J’étais incapable d’aimer. L’amour, c’est dangereux. Je ne voulais pas
être comme ma mère. Je ne pouvais aimer.
La fille ricane.
-
Ne tombe pas
amoureuse. C’est un conseil. Ne crois pas que c’est de l’amour. Ça serait trop
bête.
Ensuite, elle
m’offrit un verre, comme un gage de paix, que j’acceptai. Elle avait déjà son
plan qu’elle me dévoila.
-
Je peux t'aider à
gagner plus d'argent, je peux te présenter à des hommes puissants et fortunés
qui seraient intéressés par toi. Sergueï par exemple, tu lui plais. Il pourrait
te donner tout ce que tu désires.
-
Il n'y a rien que
je désire. Et ton Serguei est répugnant.
Aicha me regarde
énigmatique, rusée, bien trop rusée pour moi. Elle griffonna son numéro de
téléphone sur un paquet de cigarettes. Elle ne lâche pas la proie que je suis.
- Écoute, je t'aime bien finalement. Si jamais tu changes d'avis ou pour autre chose, si tu as besoin d'une bonne oreille, on ne sait jamais...Appelle-moi. Est-ce qu'il est correct avec toi, ton blanc?

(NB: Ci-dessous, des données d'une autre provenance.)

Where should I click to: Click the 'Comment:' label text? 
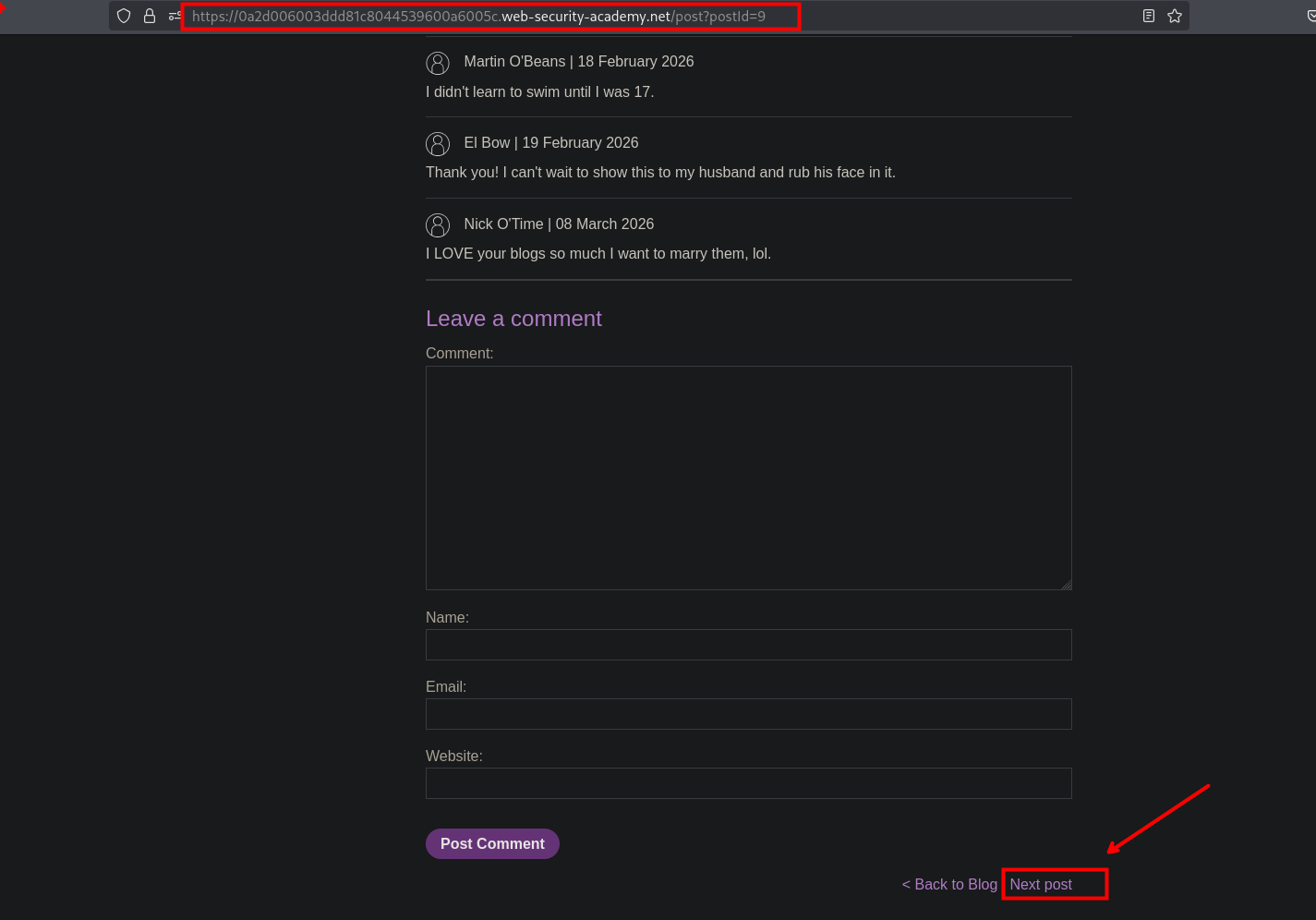460,354
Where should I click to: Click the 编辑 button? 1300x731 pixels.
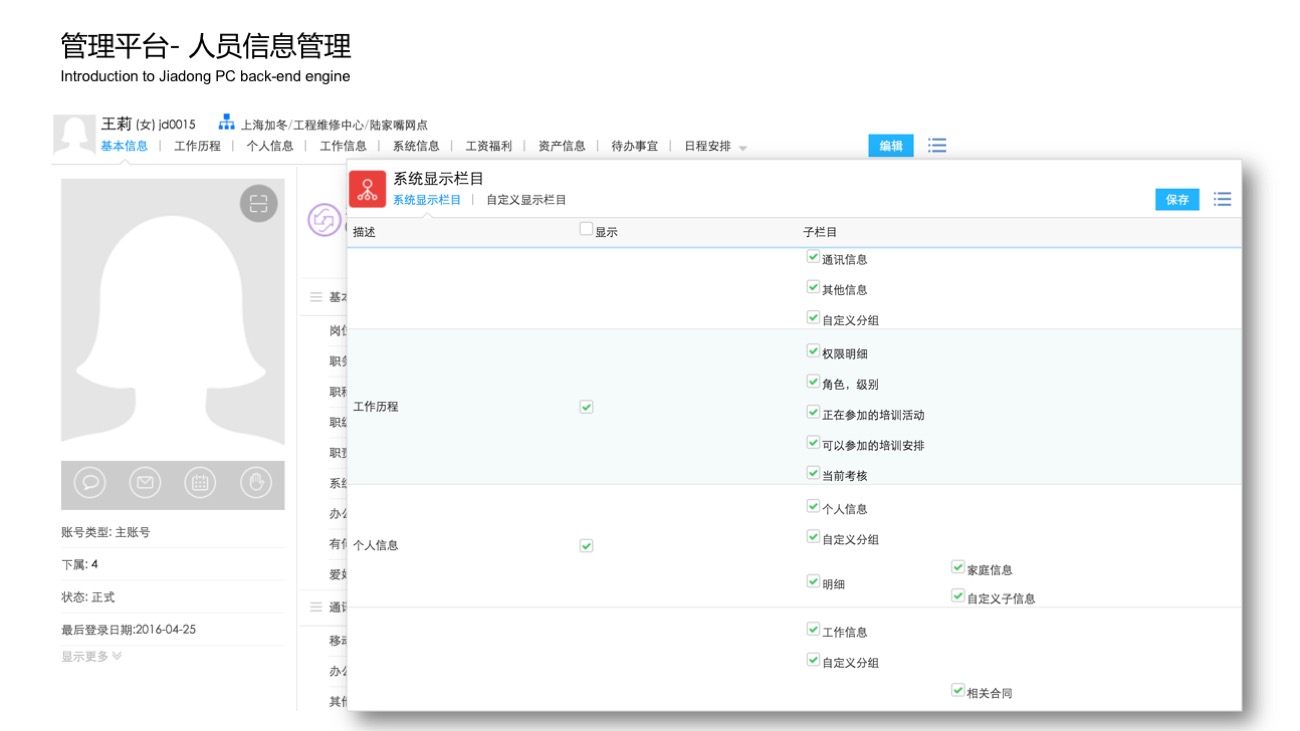coord(890,146)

Tu ne veux pas répondre… Je comprends. Tant qu'il ne t'oblige pas à faire des choses que tu n'as pas envie...
C'est en disant
cette phrase qu'elle capte mon trouble que j'échoue de lui dissimiler, elle a
vite percé ma défaillance. Elle profite de l’occasion pour s’engouffrer dans la
brèche que je lui ouvre.
-
Ce n'est pas tout
ce qu'il te fait que tu aimes, ai-je tort?
-
Je ne veux pas en
parler.
Ses yeux m'examinent et me scannent
rapidement. Elle a vu la trace laissées
par les entraves à mes poignets avant que je les dissimule rapidement avec mes
bracelets. Un sourire de compassion apparut sur ses lèvres.
-
Ma pauvre enfant...
Tu es tombée sur un sadique?
Aicha dit cela très
bas, dans un murmure, afin que je sois la seule à l'entendre. Elle mettait les
mots sur la nature exacte de l'homme. Ce que je savais déjà et que
j'avais oblitéré au fond de ma conscience active. J’avais peur qu’elle devine
aussi ma nature profonde.
La jeune femme
s’approcha de moi, je la sentis préoccupée comme une grande sœur, effrayée.
-
Ce n’est rien. Tu
n’as rien vu, dis-je, troublée par son attitude.
Je n’avais pas
besoin qu’elle me prenne en pitié. Autour de nous, la fête était à son
paroxysme. Le service de traiteurs apportait le gâteau d’anniversaire de
Serguei au milieu de l’allégresse générale. Elle soupira en secouant la tête.
-
Comment tu
t’appelles?
-
Éva.
-
Éva, tu joues à un
jeu dangereux.
-
Il m’a expliqué les
règles, je lui fais confiance.
-
Qu’importe. Comment
peux-tu t’abandonner ainsi à lui? Il pourrait te faire mal…
-
Non. Il a promis.
Ce n’est qu’un jeu. Rien n’est réel.
Xander m’a dit : «
Abandonnes-toi à moi » et je me suis abandonnée à lui.
Comme le fleuve quand
il se jette à la mer. Le fleuve ne se pose pas de question. Il se perd dans une
entité plus grande, plus puissante. J’étais ce fleuve.